**** Information supplied ****
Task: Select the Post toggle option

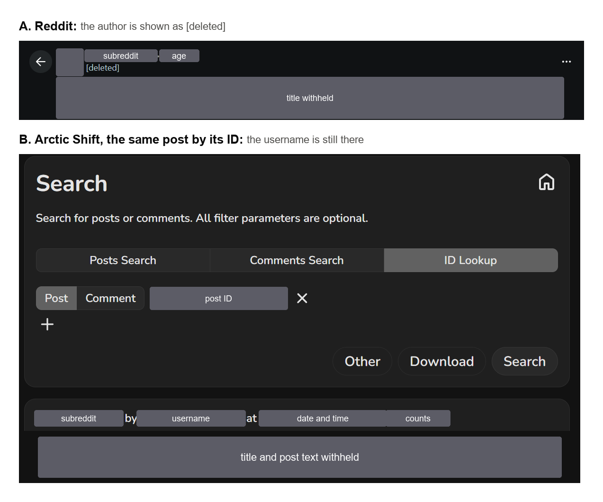Action: tap(56, 298)
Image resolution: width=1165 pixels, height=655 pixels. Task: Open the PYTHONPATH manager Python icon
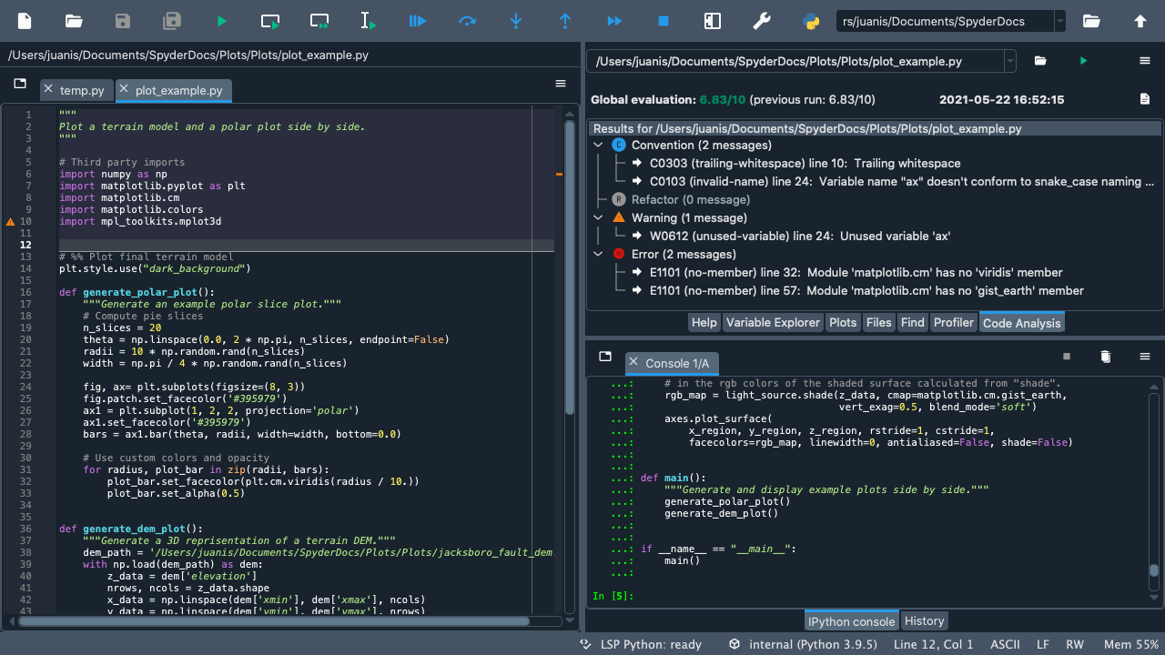tap(811, 21)
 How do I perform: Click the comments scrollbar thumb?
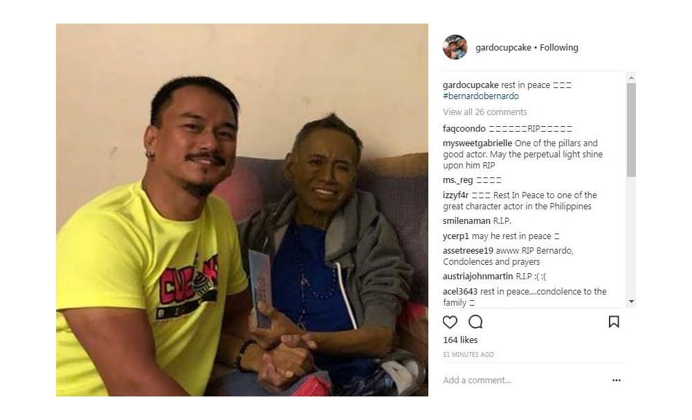(x=631, y=130)
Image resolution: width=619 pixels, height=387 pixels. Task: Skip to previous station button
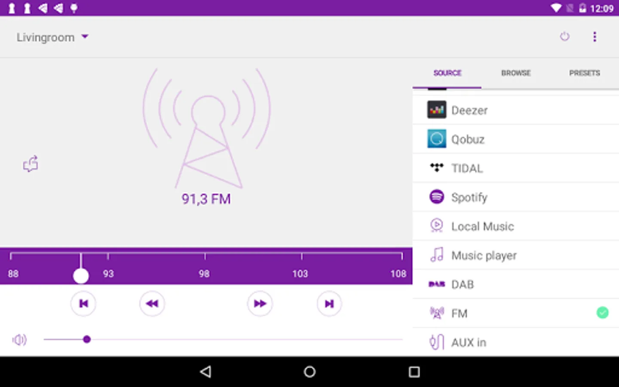83,304
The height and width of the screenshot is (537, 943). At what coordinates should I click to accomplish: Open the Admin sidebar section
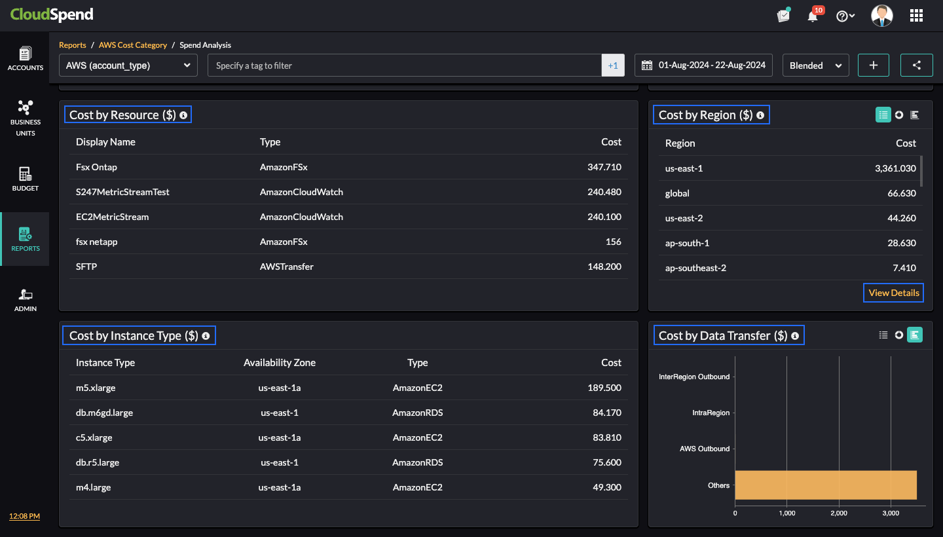25,299
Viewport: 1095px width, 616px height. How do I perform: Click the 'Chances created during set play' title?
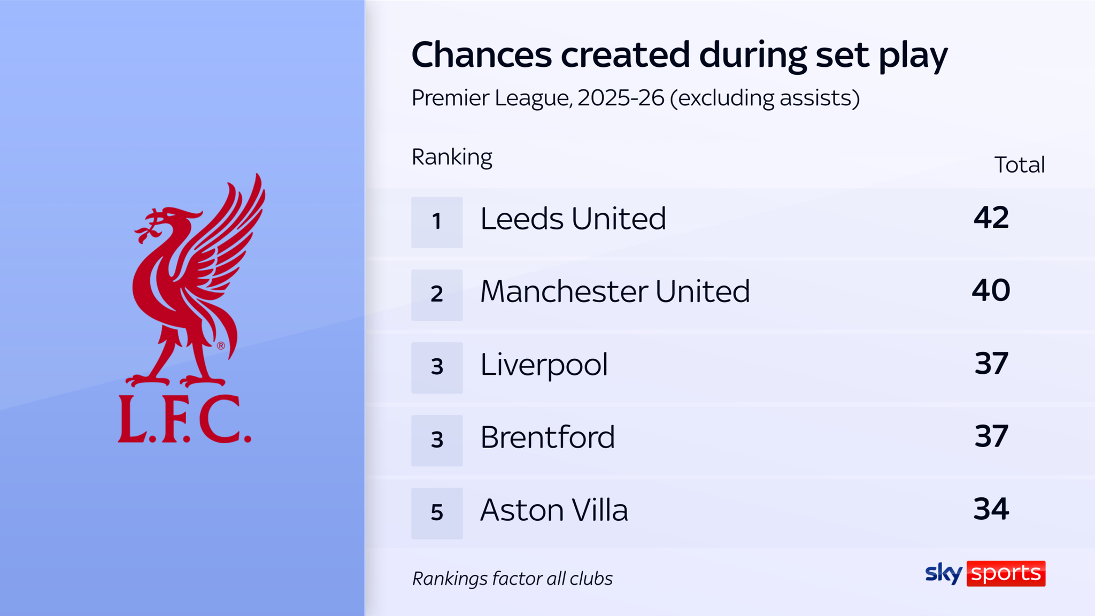(679, 55)
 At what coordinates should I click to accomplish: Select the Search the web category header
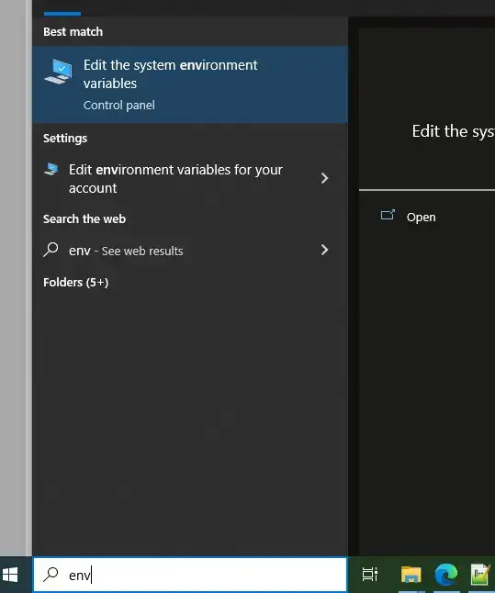(x=84, y=219)
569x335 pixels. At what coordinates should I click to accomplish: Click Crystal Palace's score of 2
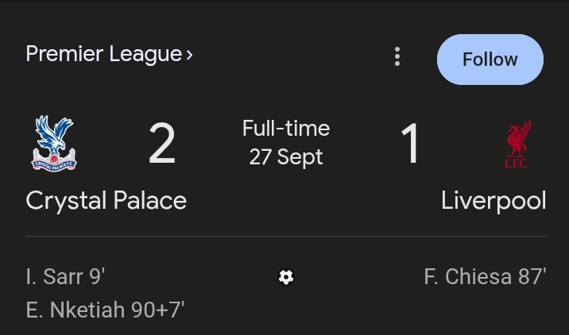[x=162, y=143]
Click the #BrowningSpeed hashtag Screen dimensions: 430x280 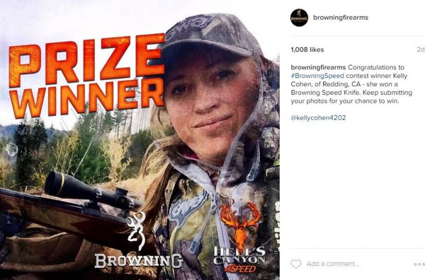click(317, 76)
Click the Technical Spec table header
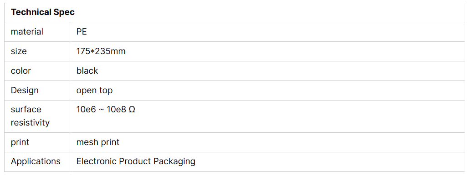This screenshot has width=472, height=176. tap(43, 12)
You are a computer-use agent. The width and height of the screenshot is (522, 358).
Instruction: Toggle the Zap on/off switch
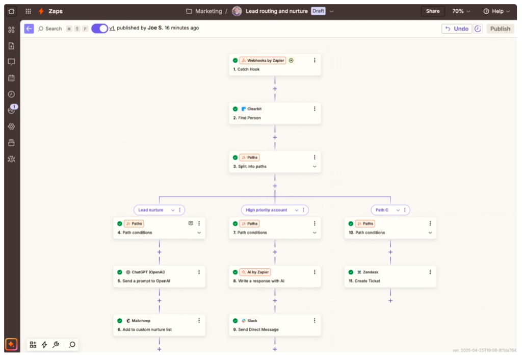99,29
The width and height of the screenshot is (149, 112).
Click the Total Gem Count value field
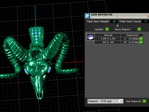pos(145,21)
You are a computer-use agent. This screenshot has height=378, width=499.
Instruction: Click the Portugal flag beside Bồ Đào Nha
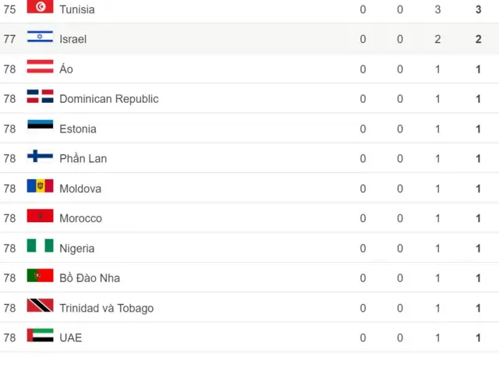[40, 276]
****
_Task prompt_
Could you transcribe exactly the lines from the one with "Click the Total Gem Count value field" through the end of the data, both ends included, and nothing else, skipping the pictures?

_Answer to this problem_
Click the Total Gem Count value field
pos(145,21)
You are a computer-use agent. This screenshot has height=378, width=499.
Instruction: Click the Portugal flag beside Bồ Đào Nha
[40, 276]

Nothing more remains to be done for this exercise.